▸ **Required actions**
a - Reproduce the stretch of the morning news briefing from "Hurricane Florence, on" through "and severe flooding." word for word.
b - Carry on the morning news briefing beyond its final sentence, keeping the same style.

▸ **Text provided**
######

Good morning. U.S. industry groups are readying the fight against President Trump’s tariffs, Apple is set to release its latest range of iPhones and a Special Report examines how Trump has reshaped the U.S. refugee program.
For all the news you need to start your day, subscribe to the News Now newsletter. The best of Reuters news delivered right into your inbox absolutely free.
Refugees admitted to the United States from the small European nation of Moldova now outnumber those from Syria by three to one, although the number of Syrian refugees worldwide outnumbers the total population of Moldova. Our latest Special Report looks at how the Trump administration is reshaping the U.S. refugee program.
After months of waging a behind-the-scenes war against President Trump’s trade tariffs that have escalated far beyond what business groups once imagined, more than 60 U.S. industry groups are launching a coalition today to take the fight public.
Trump plans to sign an executive order as soon as today that will slap sanctions on any foreign companies or people who interfere in U.S. elections, based on intelligence agency findings, two sources familiar with the matter said. Read the exclusive.
Hurricane Florence, on track to become the first Category 4 storm to make a direct hit on North Carolina in six decades, howled closer to shore today, threatening to unleash pounding surf, days of torrential rain and severe flooding.
Apple is expected to blast further past the $1,000 price barrier when it launches new iPhones today, but Wall Street is most intrigued by how deep into its larger-than-ever lineup prices hikes may go.
The Turkish Central Bank is expected to raise interest rates tomorrow to calm a currency crisis, but forecasts for the scale of the increase vary widely as the bank balances concerns over lira weakness with worries about an economic slowdown.

######

▸ **Supplied data**

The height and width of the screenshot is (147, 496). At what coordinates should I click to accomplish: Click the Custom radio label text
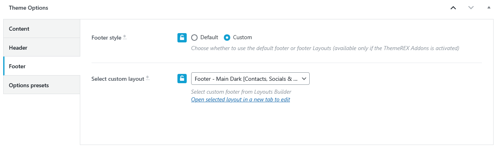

######

▸ **Responses to the exercise**
a -
Hurricane Florence, on track to become the first Category 4 storm to make a direct hit on North Carolina in six decades, howled closer to shore today, threatening to unleash pounding surf, days of torrential rain and severe flooding.

b -
The European Union must flex its muscles as a world power, EU chief executive Jean-Claude Juncker said today as he spoke critically of President Trump’s retreat from international engagement.
Eleven Republican and Democratic U.S. senators urged President Trump’s administration to “use all tools at your disposal,” including imposing more economic sanctions, to ensure “the immediate, unconditional” release of two Reuters journalists imprisoned in Myanmar. Read the latest on their case here.
THE FINANCIAL CRISIS: 10 YEARS AFTER
What is ‘shadow banking’? Why do many think it poses some risk ten years after the 2008 financial crisis? Asia Finance Editor Jennifer Hughes explains in the latest installment of our multimedia series that reflects on what has changed in the ten years since Lehman Brothers’ fall.
Barney Frank helped craft the post-crisis rules that put banks back on track. In one of our latest podcasts, he talks with John Foley about how politics has made the system more fragile, why populism thrived on the right but fizzled on the left, and what it was like to be one of the few openly gay lawmakers.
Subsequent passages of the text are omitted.